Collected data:
....

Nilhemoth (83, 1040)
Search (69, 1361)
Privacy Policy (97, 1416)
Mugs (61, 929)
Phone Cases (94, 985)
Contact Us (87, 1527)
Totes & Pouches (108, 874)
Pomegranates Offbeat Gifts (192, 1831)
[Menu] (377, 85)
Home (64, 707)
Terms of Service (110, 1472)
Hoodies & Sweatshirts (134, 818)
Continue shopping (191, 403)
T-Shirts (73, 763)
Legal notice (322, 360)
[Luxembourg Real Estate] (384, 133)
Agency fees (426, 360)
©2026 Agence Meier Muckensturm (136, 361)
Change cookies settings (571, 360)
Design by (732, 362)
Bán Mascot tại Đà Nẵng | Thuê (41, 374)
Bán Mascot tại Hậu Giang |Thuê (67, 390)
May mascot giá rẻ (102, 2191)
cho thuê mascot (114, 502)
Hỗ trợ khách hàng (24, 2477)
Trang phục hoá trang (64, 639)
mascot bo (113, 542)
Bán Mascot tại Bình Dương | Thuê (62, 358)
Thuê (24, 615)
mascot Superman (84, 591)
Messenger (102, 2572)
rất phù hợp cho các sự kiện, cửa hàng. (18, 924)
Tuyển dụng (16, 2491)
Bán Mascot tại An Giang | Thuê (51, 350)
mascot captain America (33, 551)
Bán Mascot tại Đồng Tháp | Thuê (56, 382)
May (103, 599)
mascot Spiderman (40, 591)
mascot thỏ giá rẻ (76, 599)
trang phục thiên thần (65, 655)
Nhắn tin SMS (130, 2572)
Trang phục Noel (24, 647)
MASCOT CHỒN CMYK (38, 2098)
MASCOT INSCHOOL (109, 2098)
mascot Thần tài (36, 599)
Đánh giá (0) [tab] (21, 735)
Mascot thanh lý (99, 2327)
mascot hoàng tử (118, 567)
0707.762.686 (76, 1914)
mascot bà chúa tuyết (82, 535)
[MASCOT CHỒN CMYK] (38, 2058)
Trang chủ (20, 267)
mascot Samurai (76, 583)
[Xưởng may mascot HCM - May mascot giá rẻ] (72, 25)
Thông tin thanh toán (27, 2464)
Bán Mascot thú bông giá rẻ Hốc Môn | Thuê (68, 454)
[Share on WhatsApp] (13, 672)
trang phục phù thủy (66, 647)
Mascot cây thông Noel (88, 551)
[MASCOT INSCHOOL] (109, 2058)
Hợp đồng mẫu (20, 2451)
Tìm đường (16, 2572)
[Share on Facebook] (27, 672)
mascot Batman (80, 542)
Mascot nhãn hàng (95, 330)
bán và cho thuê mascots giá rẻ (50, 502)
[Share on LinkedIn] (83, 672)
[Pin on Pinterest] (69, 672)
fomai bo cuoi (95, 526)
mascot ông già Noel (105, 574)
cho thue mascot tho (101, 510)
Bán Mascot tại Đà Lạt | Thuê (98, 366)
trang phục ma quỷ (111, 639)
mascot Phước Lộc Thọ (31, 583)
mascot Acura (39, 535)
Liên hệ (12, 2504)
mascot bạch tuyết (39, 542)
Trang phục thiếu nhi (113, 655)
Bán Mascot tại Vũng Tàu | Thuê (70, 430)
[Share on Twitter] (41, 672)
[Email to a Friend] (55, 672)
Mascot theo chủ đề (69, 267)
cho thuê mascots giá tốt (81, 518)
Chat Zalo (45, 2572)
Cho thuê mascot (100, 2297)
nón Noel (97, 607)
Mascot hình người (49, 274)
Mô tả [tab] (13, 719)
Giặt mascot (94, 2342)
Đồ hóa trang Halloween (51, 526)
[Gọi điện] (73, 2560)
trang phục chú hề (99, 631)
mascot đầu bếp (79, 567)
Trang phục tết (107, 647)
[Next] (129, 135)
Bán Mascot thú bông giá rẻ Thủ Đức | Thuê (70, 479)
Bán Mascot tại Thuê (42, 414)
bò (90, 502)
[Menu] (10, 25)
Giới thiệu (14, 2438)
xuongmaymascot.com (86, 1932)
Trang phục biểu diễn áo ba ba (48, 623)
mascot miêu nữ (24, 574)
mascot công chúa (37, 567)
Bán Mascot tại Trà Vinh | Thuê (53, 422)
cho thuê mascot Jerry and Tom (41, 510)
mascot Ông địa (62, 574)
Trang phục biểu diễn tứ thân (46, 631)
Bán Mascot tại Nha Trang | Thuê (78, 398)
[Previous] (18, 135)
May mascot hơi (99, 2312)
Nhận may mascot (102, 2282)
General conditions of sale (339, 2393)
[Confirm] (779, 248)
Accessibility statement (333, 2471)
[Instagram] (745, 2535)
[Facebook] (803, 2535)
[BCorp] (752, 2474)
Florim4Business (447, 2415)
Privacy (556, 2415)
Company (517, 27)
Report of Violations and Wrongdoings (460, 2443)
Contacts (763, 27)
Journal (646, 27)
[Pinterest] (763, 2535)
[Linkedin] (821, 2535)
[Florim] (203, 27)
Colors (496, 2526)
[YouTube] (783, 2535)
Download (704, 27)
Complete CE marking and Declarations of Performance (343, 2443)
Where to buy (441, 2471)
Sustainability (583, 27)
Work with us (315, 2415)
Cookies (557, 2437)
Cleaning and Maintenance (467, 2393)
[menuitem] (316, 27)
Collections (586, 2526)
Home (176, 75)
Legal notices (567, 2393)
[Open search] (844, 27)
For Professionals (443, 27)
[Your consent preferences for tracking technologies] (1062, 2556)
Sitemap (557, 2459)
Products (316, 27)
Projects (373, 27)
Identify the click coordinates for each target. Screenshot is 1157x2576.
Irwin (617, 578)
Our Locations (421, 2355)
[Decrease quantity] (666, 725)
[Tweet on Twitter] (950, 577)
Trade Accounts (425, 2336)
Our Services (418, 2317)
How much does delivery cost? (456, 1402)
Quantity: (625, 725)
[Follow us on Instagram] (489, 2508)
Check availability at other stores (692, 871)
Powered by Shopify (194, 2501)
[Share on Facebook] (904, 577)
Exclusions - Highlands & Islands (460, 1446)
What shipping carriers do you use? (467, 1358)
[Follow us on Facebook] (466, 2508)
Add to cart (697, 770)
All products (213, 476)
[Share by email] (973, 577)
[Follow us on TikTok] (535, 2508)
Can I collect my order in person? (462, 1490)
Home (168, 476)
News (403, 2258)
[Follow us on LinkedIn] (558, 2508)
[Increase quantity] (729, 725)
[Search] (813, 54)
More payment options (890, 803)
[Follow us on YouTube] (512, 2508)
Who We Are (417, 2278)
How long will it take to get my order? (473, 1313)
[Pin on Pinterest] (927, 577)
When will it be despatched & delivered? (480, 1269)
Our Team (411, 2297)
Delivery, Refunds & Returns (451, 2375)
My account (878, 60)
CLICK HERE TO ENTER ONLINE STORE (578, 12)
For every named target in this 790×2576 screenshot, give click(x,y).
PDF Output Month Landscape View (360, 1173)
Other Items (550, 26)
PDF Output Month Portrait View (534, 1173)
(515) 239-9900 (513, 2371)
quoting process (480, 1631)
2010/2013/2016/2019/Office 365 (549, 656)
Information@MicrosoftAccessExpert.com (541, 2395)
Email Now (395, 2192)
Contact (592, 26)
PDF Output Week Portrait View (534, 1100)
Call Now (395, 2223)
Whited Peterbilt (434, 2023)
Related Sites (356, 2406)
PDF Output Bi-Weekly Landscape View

....

Bring together all lines of the entries above in which the string "Month" occurs.

PDF Output Month Landscape View (360, 1173)
PDF Output Month Portrait View (534, 1173)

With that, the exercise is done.